A planned aid package for Cyprus is being delayed by the government’s differences with the International Monetary Fund over Cypriot banks’ capital needs, President Demetris Christofias said.
“The problem of the banks has completely overturned the apple cart,” Christofias told reporters today in Strasbourg, France. “The IMF believes that our needs are maximum needs. We believe that they are lower. We are now awaiting clarification of the situation so that we can confirm finally what the exact figure is.”
Cyprus has been negotiating with the IMF and the euro area for seven months over the size and terms of a rescue for the government and lenders weakened by their exposure to the Greek economy.
Cypriot financial institutions such as Bank of Cyprus Plc (BOCY) and Cyprus Popular Bank Pcl lost more than 4 billion euros ($5.4 billion) in a Greek debt restructuring that was part of a second international rescue of Greece last year.
After commissioning Pacific Investment Management Co. to assess how much banks in Cyprus need, the Cypriot government hired BlackRock Inc. (BLK:US) to assess Pimco’s methodology. An initial draft of Pimco’s report led Cypriot central bank chief Panicos Demetriades to estimate that the rescue of banks in Cyprus may cost as much as 10 billion euros, an amount cited today by Cypriot officials including Christofias. The final figure is scheduled to be published around the end of this week.
Christofias urged the euro area to let its permanent rescue fund, the European Stability Mechanism, lend directly to Cypriot banks rather than aid them through the national government in order to limit the financial burden on Cyprus.
“That would be a fair move,” he said. “It has to be done directly rather than burdening the debt of Cyprus.”
Euro-area finance ministers are working on guidelines to allow the ESM to lend directly to banks, a step that will be possible once the European Central Bank takes on a new role of overseeing lenders. The 17-nation currency bloc’s single supervisor is scheduled to start on or after March 1, 2014. Direct recapitalization of lenders via the ESM could take place earlier if the guidelines are in place and the ECB takes up its role sooner.
Christofias, a communist who isn’t running for another term in an election scheduled for Feb. 17, said the vote has complicated aid talks with the euro area and the IMF. He said Cyprus might have gained “further understanding from abroad” were no election being held next month. Polls show Nicos Anastasiades, head of the center-right DISY opposition party, is leading the race.

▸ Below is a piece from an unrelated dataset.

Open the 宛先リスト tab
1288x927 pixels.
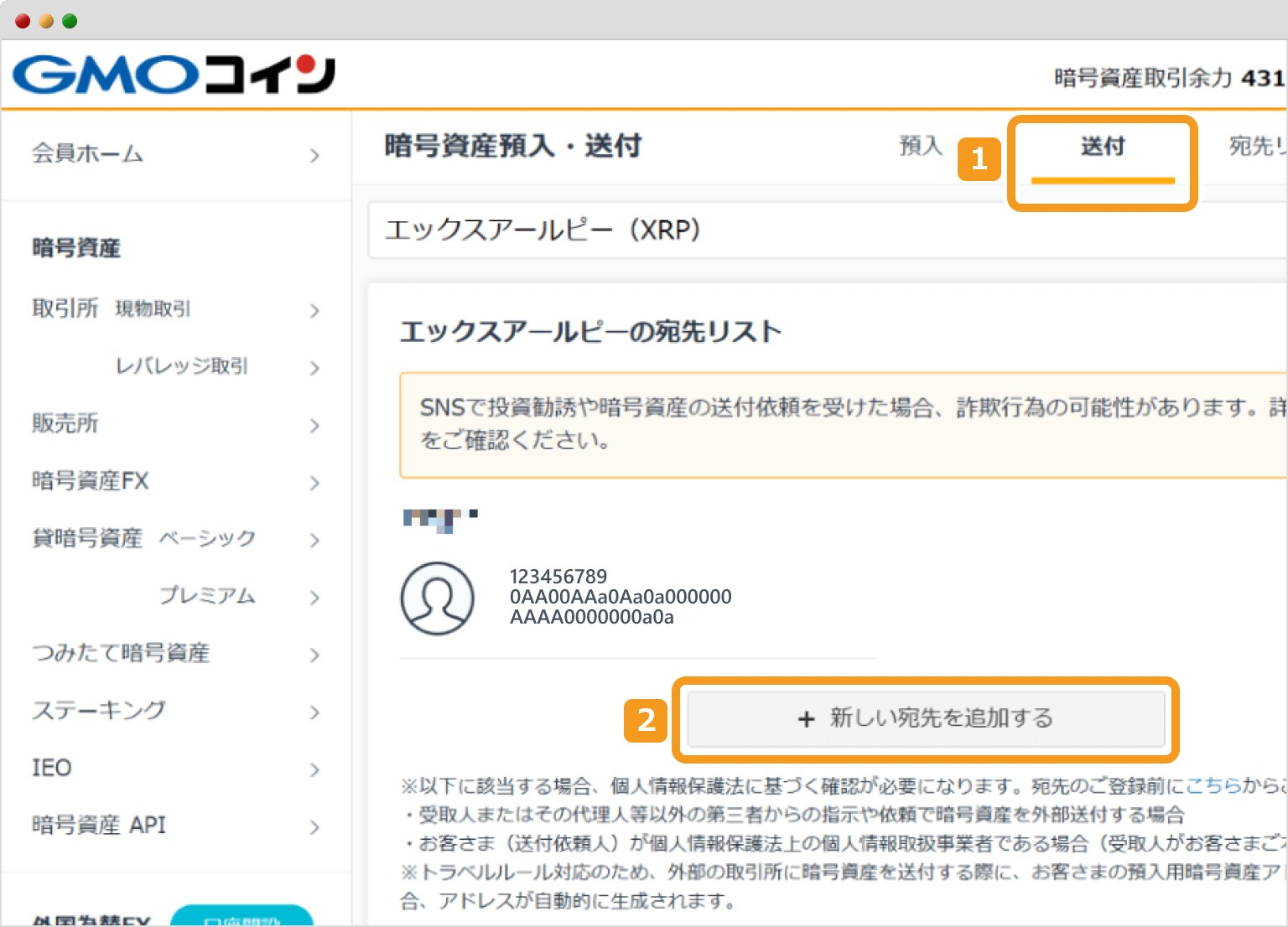pos(1258,146)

Christofias said sealing a rescue accord with the European Commission, the IMF and the ECB -- the so-called troika of international negotiators -- may fall to his successor.
“If the troika is ready, then we are also ready to sign the memorandum,” he said. “If they’re not ready and the discussions continue on the level of requirements, then the new government will have to deal with it.”
The planned Cypriot aid package will be the fifth in the euro area following some 486 billion euros in European and IMF commitments for Greece, Ireland, Portugal and Spain’s banking system since 2010. Financial rescues are tied to budget- austerity conditions that Christofias criticized in a speech earlier today to the Strasbourg-based European Parliament.
“It’s my firm conviction that unilateral policies of austerity are a guaranteed recipe for failure, only succeeding in making the rich richer and the poor poorer,” Christofias said.